I don’t find the effect to be the kind of distortion one would expect to achieve with an overdrive pedal or a high pre-gain on an amplifier input. I first heard about it many years ago and of course decided to give it a try. From what I remember, what happened with my Model D on a certain setting was more of a reinforcing of the fundamental which shifted downward in octaves as I increased the External Audio Input. To better explain, as I increased the Input Gain on the Mixer, the sound seemed to fracture into Sub-Harmonics. Different Filter and Emphasis settings would deliver these groaning and moaning sounds.
Although I found these textures to be quite complex and interesting, I never had the instance to use these sounds in performance or in the recording studio.

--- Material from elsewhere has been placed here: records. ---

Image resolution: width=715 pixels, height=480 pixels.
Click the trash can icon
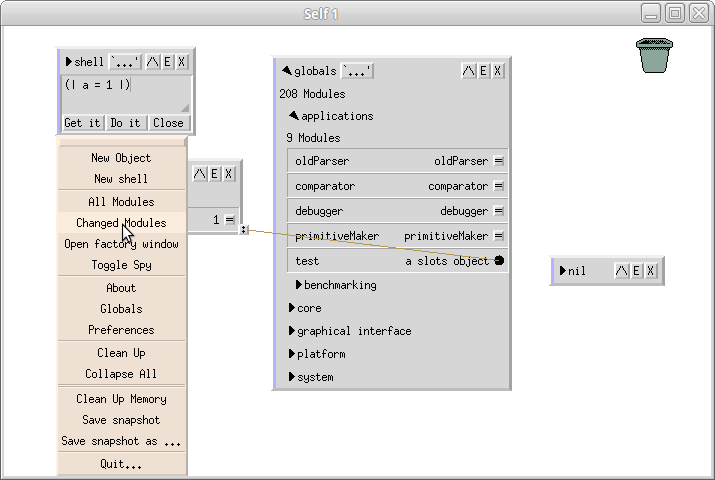point(652,55)
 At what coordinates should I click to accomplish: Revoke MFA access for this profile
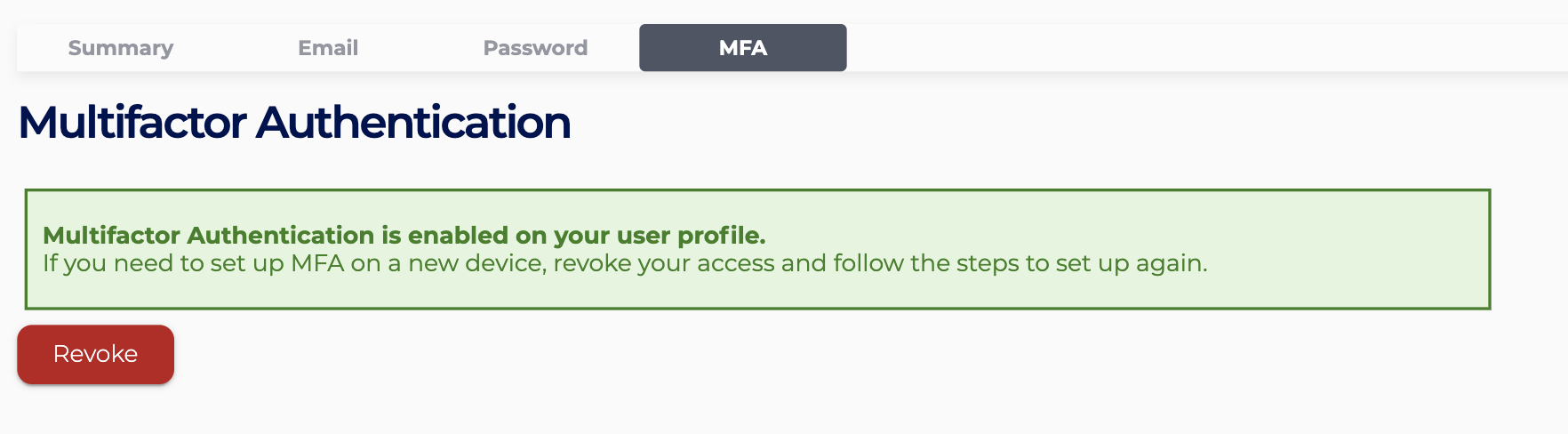(95, 354)
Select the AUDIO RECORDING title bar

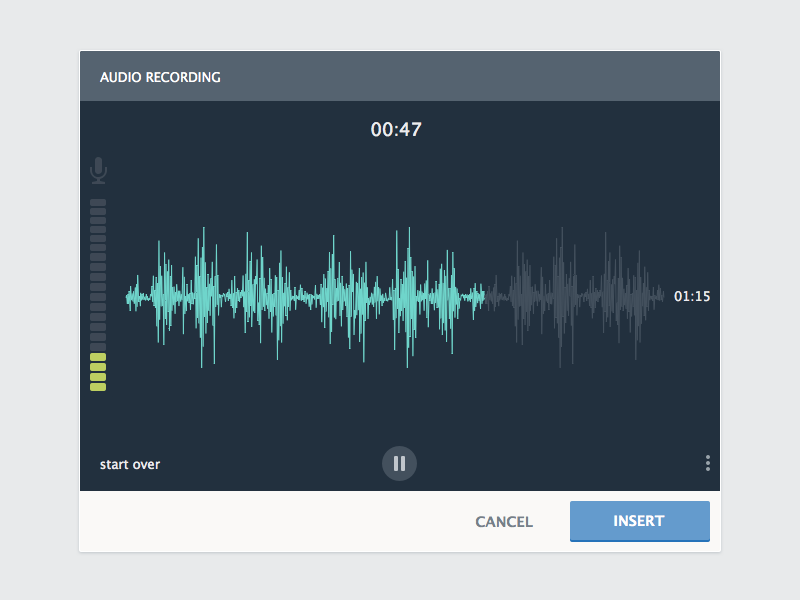pos(161,76)
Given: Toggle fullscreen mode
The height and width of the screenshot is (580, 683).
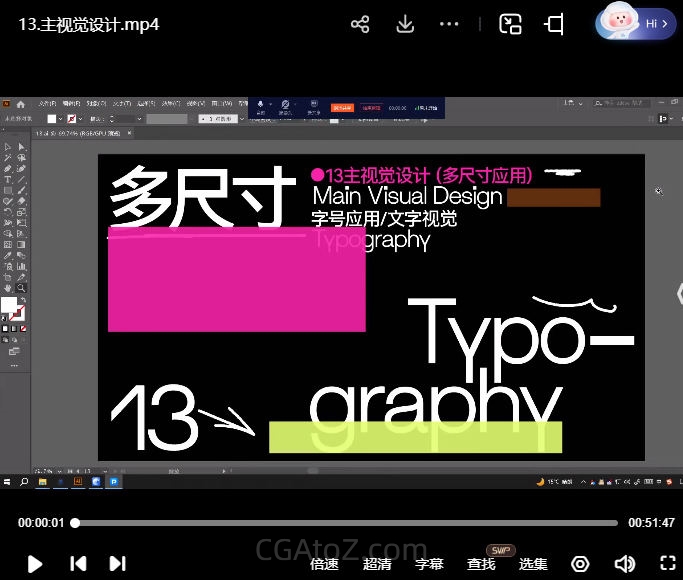Looking at the screenshot, I should pos(667,563).
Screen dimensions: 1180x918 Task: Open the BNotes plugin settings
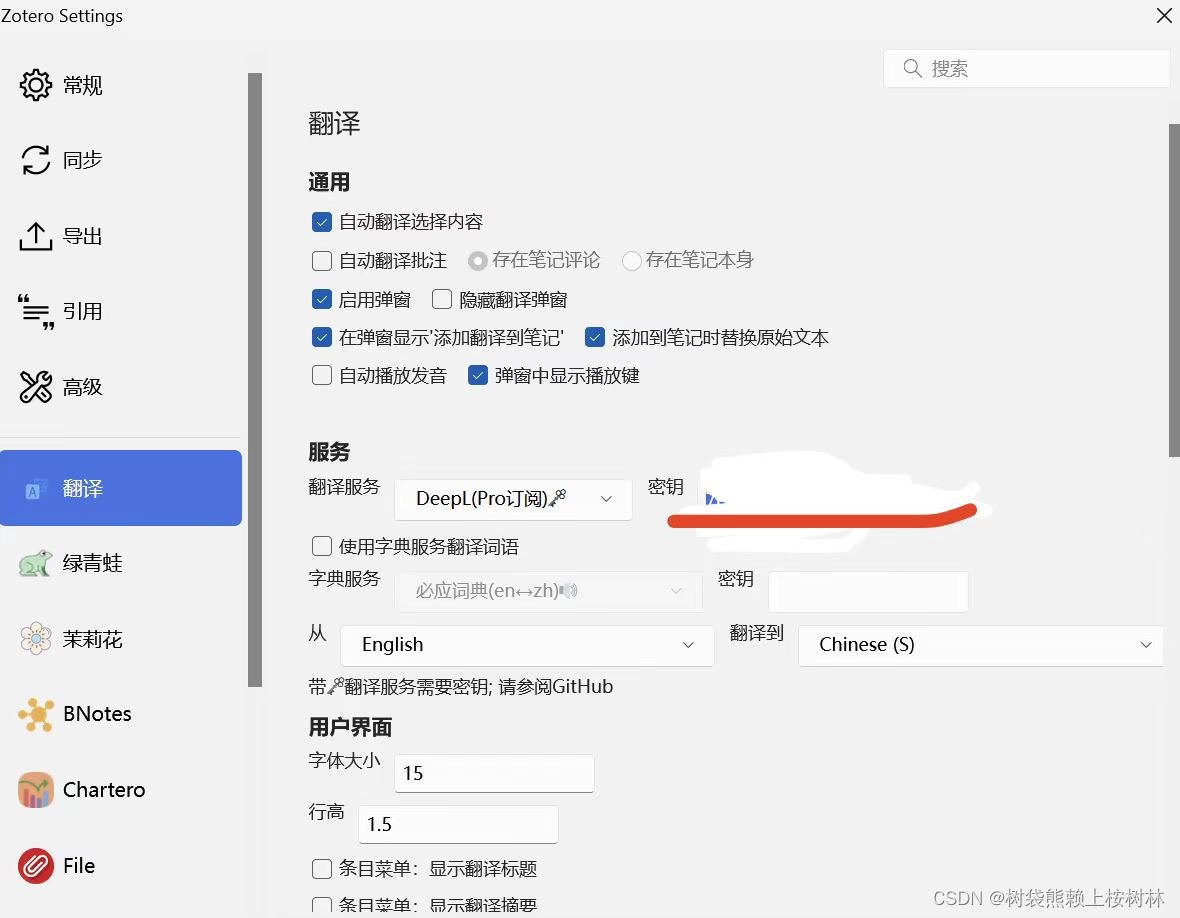coord(97,713)
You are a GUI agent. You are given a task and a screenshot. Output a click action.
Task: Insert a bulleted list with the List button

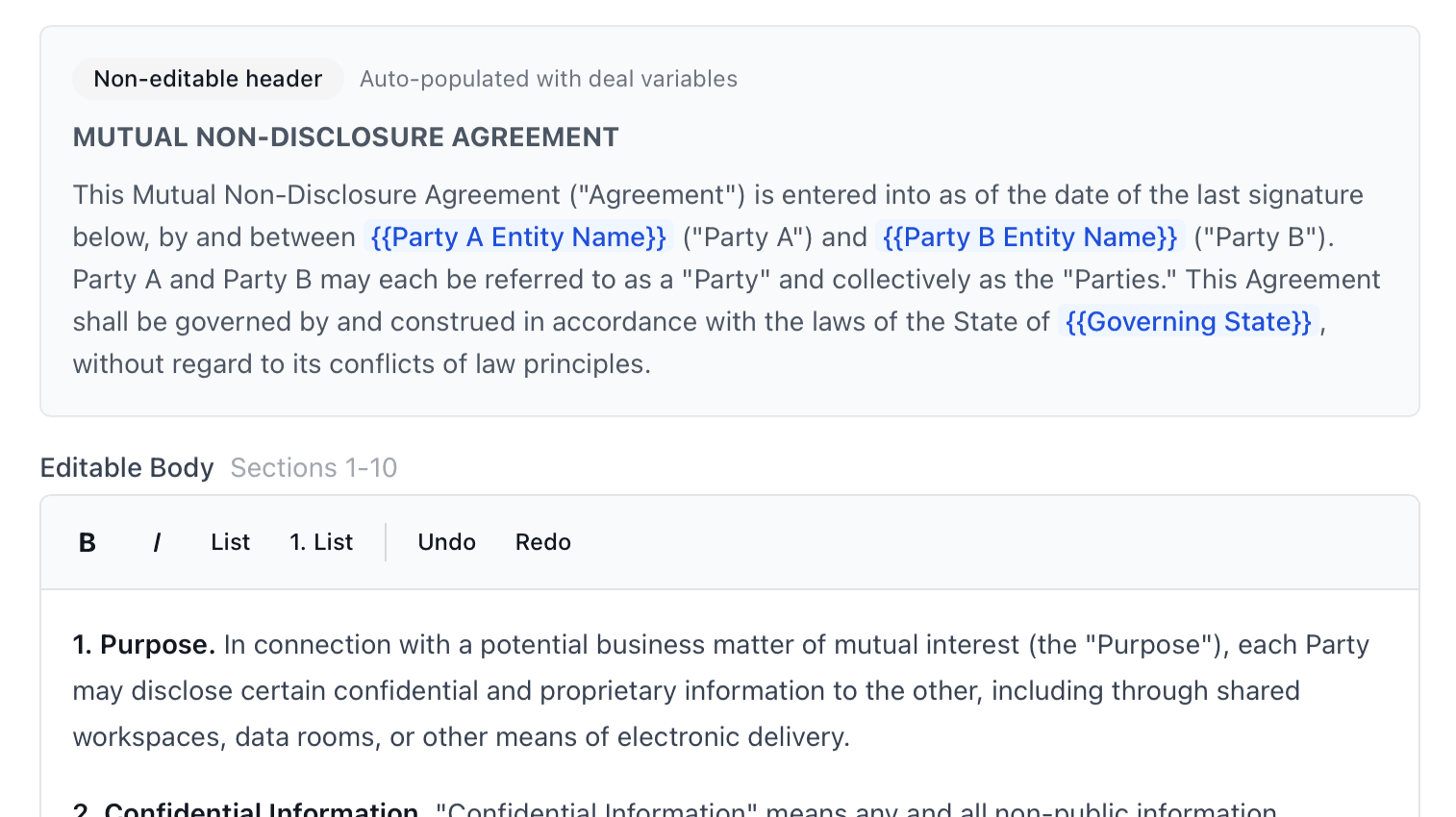230,542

I understand that the newly reissued version of the Model D has this effect hard-wired to the External Input (until you actually patch in some other source) so I guess the legend prevails to the point where this is considered a signature feature of the instrument.
Think he means modulating the filter by osc 3 ?
Nice effect too
Control it by the modwheel and add a bit of white/rednoise as mod source too
Combine it with the ext loop trick and rock
So does anyone with a vintage get a weird modulated overdrive
with this trick?
I have a re issue D and it’s very touchy. It’s very subtle then you get
to a point where it just goes berserk. Almost blasted FM sound that
modulates between 2 tones at a medium slow tempo. Very distorted like
a guitar amp that starts making a tone on its own due to a failure and
some part of the amp starts oscillating at around 200-300 hertz.
It does not sound anything like good nor is it controllable.
The overload light barely cracks to full brightness when this happens.
I’ve tried various gain stages.
It does it with the prewired normal and using a patch cord.
It does it using any of the outputs. High, low, and headphones.
The pitch of the oscillators or the filter do not change it other than attenuating
the energy needed to get to that point.
I’ve read now that others are finding this too.
I’m not sure if this is normal so I ask you brother and sisters
what this should be doing.
I can hear slight saturation before the overload light comes on
but every photo I see of the mini has that light on.
And it’s trumpeted in the manual as a feature.
And I’m thinking no way can that be usable. At all.
I only have an old model-d
I only connect the low out with the ext in
Maybe on the new ones don’t connect anything as it’s prewired already, don’t double up
The light should not be on all the time , just put it so that on certain parts of the keyboard it b.e. Goes on only on the attack phase
That should do the trick
The other transendent effects you discribe probably are due to a too high level, bit like a roundsinging guitar and amp. sounds interesting if you look for it maybe , don’t think you can break anything though
To me it sounds like the amp feedback is self oscillating and
there is a bit of gated stepping.
Since you have no control over that self oscillation, it doesn’t change
No matter what you do.
I was under the impression that this was preamp into preamp overdrive.
That would just get dirtier and dirtier.
This seams like a feedback loop that just speaks through until BAM!
Just like over the top guitar amp feed back.